The timeout parameter applies to the next API call, not for the entire duration of the scrolling. Which version are you using, and are you scrolling a scan search type, or a different search type?
On Thursday, May 19, 2011 at 11:09 PM, Grant Rodgers wrote:

I'm getting this error when scrolling:

{"error":"ReduceSearchPhaseException[Failed to execute phase [fetch],
[reduce] ; shardFailures {SearchContextMissingException[No search
context found for id [353389]]}{RemoteTransportException[[Sigmar]
[inet[/10.198.61.171:9300]][search/phase/scan/scroll]]; nested:
SearchContextMissingException[No search context found for id
[279091]]; }{RemoteTransportException[[Wildpride][inet[/
10.96.85.229:9300]][search/phase/scan/scroll]]; nested:
SearchContextMissingException[No search context found for id
[205220]]; }{RemoteTransportException[[Zach][inet[/10.97.30.240:9300]]
[search/phase/scan/scroll]]; nested: SearchContextMissingException[No
search context found for id [620590]]; }
{RemoteTransportException[[Zach][inet[/10.97.30.240:9300]][search/
phase/scan/scroll]]; nested: SearchContextMissingException[No search
context found for id [620591]]; }{RemoteTransportException[[Corbo,
Jared][inet[/10.211.95.128:9300]][search/phase/scan/scroll]]; nested:
SearchContextMissingException[No search context found for id
[79383]]; }]; nested: IndexOutOfBoundsException[index (0) must be less
than size (0)]; ","status":500}

This error does not generate a stack trace in the elasticsearch logs.
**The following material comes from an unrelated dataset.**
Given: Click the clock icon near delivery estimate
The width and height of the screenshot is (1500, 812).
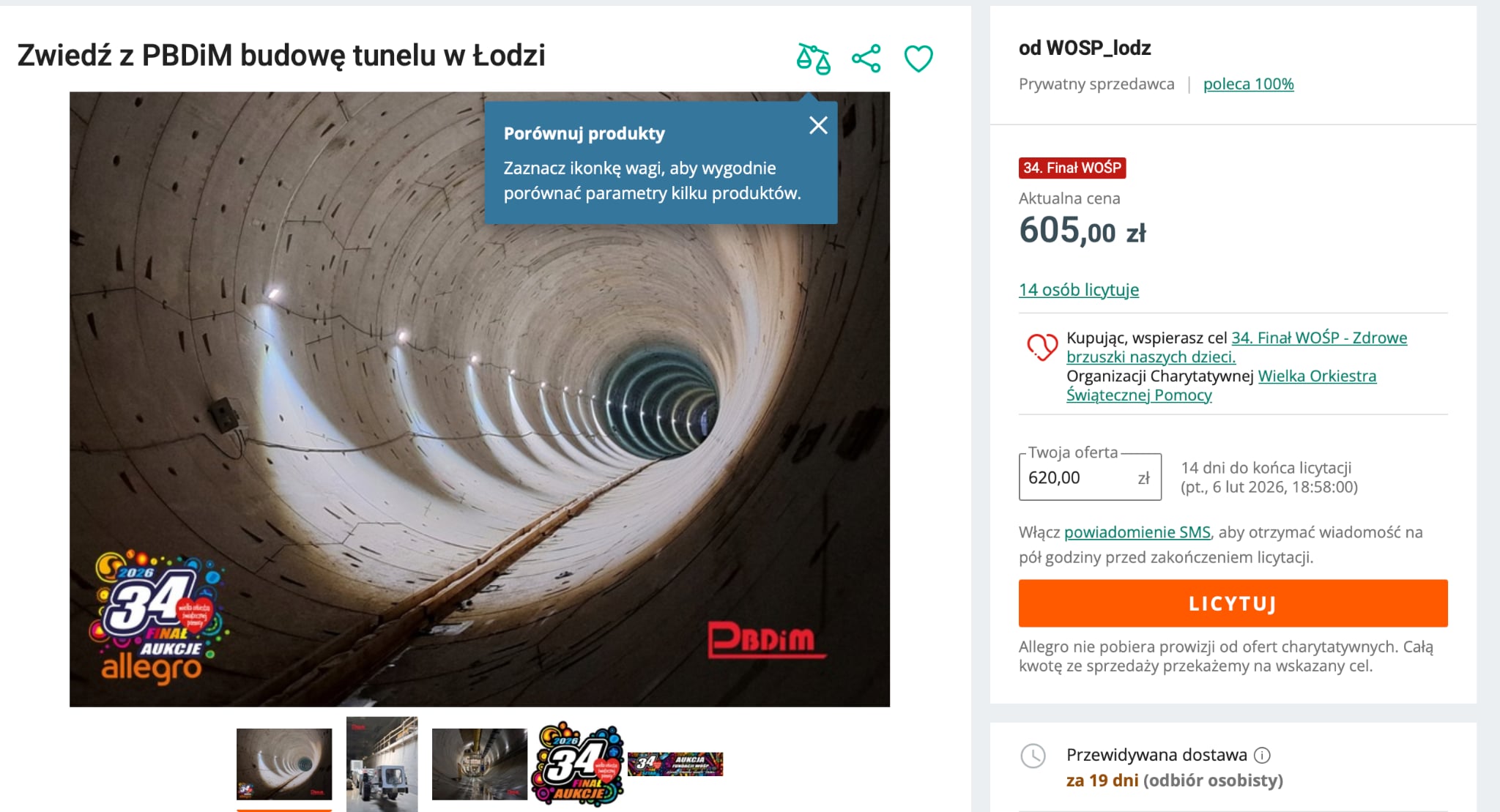Looking at the screenshot, I should point(1033,756).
Initially, my scroll parameter was '5m', and the 'user' time elapsed
(as reported by time command) before the scroll failed was roughly 5
minutes. I then set the scroll parameter to '20m' and the user time
elapsed before the failure was roughly 20 minutes.

Is the scroll time parameter the timeout since the first scroll
request, or since the most recent scroll request? My intuitive
understanding was that the timeout is updated on every scroll request,
since otherwise it would be difficult to scroll very large indices. Is
this an incorrect assumption?

On a related note, the documentation for scrolling needs to be fleshed
out. The scroll uri endpoint is only documented in a few gists
scattered around.


(Grant Rodgers) #3

I am using 0.16.1 and scan search type

On May 19, 1:11 pm, Shay Banon shay.ba...@elasticsearch.com wrote:

The timeout parameter applies to the next API call, not for the entire duration of the scrolling. Which version are you using, and are you scrolling a scan search type, or a different search type?

On Thursday, May 19, 2011 at 11:09 PM, Grant Rodgers wrote:

I'm getting this error when scrolling:

{"error":"ReduceSearchPhaseException[Failed to execute phase [fetch],
[reduce] ; shardFailures {SearchContextMissingException[No search
context found for id [353389]]}{RemoteTransportException[[Sigmar]
[inet[/10.198.61.171:9300]][search/phase/scan/scroll]]; nested:
SearchContextMissingException[No search context found for id
[279091]]; }{RemoteTransportException[[Wildpride][inet[/
10.96.85.229:9300]][search/phase/scan/scroll]]; nested:
SearchContextMissingException[No search context found for id
[205220]]; }{RemoteTransportException[[Zach][inet[/10.97.30.240:9300]]
[search/phase/scan/scroll]]; nested: SearchContextMissingException[No
search context found for id [620590]]; }
{RemoteTransportException[[Zach][inet[/10.97.30.240:9300]][search/
phase/scan/scroll]]; nested: SearchContextMissingException[No search
context found for id [620591]]; }{RemoteTransportException[[Corbo,
Jared][inet[/10.211.95.128:9300]][search/phase/scan/scroll]]; nested:
SearchContextMissingException[No search context found for id
[79383]]; }]; nested: IndexOutOfBoundsException[index (0) must be less
than size (0)]; ","status":500}

This error does not generate a stack trace in the elasticsearch logs.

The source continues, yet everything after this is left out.